-- Source excerpt --
## start

In consequence of these measures,
there are a number of free negroes in Philadelphia, whose situation is
very comfortable.
A handsome episcopalian church has been built for their
use, and one of the most respectable negroes ordained, who performs all
the duties of his office with great solemnity and fervour of devotion,
assisted occasionally by his white brethren; and there are also two
schools, where the children of people of colour are educated gratis; one
supported by the quakers, the other by the abolition society.
Negro slavery, under any modification or form, is prohibited in this state
(Massachusetts,) also in New Hampshire, the province of Maine, and, _I
believe_, in all the _New England states_.
As to your other queries respecting the negroes, I send you my sentiments,
infinitely better expressed by Jefferson, notwithstanding all that Imlay,
Wilberforce, and other authors, have written against his assertion, viz.,
that "Negroes are _inferiour_ to the whites, both in the endowments of
_body_ and _mind_." I am clearly and decidedly of his opinion. A strict
attention to this subject, during three years residence in these states,
has convinced me of the truth of every tittle of the following extract
from his Virginia, which I enclose for your perusal, and am, most
sincerely,
Yours, &c.
"The first difference that strikes us is colour. Whether the black of the
negro reside in the reticular membrane, between the skin and scarf skin,
or in the scarf skin itself; whether it proceed from the colour of the
blood, the colour of the bile, or from that of some other secretion, the
difference is fixed in nature, and is as real as if it's seat and cause
were better known to us. And is this difference of no importance? Is it
not the foundation of a greater or less share of beauty in the two races?

## end

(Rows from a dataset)
## start

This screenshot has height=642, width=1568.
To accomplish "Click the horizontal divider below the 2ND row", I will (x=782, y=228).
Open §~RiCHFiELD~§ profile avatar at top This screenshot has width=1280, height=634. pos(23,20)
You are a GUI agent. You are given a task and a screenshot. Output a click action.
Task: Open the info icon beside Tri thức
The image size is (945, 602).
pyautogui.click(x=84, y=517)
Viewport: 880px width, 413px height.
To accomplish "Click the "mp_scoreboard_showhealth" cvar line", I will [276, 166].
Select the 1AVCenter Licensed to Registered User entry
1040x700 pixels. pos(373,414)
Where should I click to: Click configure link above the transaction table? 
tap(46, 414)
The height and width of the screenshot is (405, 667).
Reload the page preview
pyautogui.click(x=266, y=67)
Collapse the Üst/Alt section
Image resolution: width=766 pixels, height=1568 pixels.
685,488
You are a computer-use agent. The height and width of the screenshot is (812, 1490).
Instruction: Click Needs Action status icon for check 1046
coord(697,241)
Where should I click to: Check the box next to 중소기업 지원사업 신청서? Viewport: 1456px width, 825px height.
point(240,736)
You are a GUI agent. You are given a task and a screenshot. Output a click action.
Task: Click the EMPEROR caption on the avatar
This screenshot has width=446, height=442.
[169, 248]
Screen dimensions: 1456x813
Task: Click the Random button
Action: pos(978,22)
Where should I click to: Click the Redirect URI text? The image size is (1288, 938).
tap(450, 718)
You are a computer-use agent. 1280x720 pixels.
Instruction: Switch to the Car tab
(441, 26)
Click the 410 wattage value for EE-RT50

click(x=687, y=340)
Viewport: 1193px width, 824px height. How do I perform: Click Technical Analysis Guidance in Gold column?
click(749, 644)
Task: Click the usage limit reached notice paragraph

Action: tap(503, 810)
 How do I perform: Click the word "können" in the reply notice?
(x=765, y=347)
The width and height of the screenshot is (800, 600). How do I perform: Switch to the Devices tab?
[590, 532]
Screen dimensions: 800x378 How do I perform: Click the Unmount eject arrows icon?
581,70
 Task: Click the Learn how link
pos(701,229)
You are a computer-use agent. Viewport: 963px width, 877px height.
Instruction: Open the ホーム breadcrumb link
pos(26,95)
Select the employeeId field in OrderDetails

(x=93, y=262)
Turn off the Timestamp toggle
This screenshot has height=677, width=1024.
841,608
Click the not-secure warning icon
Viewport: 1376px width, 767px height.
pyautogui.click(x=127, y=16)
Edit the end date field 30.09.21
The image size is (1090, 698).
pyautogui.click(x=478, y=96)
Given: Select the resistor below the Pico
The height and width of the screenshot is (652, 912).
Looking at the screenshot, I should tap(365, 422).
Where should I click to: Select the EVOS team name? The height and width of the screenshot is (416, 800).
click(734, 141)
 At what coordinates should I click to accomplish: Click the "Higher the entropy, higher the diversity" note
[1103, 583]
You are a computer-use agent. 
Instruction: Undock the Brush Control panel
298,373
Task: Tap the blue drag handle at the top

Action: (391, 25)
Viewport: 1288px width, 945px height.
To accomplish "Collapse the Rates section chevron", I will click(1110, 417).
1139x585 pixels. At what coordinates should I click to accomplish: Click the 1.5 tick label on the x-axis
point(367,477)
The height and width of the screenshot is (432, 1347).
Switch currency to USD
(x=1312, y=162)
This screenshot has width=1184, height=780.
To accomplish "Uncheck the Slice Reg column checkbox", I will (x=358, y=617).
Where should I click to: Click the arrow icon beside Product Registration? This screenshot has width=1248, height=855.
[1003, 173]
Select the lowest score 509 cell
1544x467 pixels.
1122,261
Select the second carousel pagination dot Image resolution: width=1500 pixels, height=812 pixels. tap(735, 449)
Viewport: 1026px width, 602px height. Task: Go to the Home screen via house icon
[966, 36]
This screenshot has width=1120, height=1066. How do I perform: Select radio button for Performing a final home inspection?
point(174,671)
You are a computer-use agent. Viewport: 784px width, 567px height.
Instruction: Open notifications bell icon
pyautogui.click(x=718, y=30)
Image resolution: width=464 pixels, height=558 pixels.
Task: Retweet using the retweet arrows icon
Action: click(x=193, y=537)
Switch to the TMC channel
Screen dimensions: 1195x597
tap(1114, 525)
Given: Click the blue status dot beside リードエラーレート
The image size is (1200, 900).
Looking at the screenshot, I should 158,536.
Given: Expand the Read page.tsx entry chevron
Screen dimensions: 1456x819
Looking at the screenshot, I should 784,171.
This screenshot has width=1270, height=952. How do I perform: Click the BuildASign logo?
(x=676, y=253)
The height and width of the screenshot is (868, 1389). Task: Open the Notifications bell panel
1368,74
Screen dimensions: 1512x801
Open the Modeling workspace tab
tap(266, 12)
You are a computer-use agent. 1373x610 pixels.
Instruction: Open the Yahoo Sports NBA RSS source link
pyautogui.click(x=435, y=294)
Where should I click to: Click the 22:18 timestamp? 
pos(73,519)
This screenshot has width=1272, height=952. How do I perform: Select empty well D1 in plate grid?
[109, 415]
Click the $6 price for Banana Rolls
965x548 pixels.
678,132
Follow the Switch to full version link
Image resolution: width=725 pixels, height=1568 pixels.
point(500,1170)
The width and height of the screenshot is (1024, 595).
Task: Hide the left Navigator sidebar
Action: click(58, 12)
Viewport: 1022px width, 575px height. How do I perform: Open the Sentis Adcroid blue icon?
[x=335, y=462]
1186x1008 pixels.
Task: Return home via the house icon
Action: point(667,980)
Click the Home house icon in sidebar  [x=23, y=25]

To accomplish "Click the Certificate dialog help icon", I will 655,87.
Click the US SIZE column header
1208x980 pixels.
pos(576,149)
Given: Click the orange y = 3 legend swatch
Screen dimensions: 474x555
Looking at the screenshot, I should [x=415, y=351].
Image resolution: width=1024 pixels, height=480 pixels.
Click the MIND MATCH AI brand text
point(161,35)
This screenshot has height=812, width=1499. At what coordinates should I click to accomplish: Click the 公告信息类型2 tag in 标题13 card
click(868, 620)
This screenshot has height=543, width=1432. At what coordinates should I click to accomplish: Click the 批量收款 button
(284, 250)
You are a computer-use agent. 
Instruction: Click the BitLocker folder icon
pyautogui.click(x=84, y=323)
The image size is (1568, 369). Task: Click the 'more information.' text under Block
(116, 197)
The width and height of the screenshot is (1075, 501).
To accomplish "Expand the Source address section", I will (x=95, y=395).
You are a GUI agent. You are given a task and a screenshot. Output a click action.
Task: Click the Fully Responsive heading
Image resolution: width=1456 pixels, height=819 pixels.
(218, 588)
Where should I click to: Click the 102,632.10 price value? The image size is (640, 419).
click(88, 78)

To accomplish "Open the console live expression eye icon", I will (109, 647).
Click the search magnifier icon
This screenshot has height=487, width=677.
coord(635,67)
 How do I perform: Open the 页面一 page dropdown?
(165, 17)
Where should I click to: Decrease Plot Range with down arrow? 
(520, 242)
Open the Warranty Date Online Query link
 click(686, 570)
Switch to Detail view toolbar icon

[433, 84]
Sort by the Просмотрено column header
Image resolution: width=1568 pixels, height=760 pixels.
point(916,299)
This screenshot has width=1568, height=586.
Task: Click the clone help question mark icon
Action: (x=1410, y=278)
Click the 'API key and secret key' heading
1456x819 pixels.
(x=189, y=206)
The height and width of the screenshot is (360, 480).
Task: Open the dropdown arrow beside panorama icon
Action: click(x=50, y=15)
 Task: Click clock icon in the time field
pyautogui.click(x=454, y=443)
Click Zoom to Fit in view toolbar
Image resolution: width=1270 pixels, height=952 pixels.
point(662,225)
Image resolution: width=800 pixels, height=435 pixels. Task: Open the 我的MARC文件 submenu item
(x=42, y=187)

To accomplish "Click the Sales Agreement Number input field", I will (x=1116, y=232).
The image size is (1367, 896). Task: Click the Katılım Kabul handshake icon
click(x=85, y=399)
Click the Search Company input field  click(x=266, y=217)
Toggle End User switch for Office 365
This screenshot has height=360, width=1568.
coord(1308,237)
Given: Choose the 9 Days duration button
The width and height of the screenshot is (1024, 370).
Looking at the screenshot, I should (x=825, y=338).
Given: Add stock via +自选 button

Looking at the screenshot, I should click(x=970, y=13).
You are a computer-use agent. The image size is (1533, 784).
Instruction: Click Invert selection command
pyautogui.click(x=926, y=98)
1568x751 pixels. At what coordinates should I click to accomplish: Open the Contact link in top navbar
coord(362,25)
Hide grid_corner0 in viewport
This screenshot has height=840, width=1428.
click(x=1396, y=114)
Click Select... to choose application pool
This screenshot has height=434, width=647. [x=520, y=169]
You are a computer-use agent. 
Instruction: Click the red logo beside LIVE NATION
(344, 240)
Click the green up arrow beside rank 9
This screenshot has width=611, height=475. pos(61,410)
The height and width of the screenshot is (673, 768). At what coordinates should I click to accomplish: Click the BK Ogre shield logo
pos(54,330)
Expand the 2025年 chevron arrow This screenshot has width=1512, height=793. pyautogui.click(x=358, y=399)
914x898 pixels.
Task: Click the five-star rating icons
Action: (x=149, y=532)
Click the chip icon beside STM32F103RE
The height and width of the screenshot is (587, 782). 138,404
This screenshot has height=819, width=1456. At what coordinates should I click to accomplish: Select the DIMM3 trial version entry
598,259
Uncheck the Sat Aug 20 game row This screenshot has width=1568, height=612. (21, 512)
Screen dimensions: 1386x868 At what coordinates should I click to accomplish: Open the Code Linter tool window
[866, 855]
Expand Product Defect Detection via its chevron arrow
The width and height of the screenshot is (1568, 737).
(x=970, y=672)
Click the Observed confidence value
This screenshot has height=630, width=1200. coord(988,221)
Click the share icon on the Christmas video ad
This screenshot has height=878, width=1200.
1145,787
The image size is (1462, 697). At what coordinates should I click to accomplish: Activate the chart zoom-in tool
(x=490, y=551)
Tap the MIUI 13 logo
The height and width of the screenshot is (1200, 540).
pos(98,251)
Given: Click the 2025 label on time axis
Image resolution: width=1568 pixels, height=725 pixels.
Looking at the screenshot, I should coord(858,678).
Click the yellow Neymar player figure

## end

-- What to produce --
Answer these questions using the letter.
(a) Which two groups support the schools where the children of people of color are educated free of charge?
(b) Besides Massachusetts, which two places does the letter name as prohibiting slavery?
(c) How many years of residence in these states does the writer mention?

-- Solution to the exercise --
(a) The Quakers support one school, and the abolition society supports the other.
(b) New Hampshire and the province of Maine.
(c) Three years.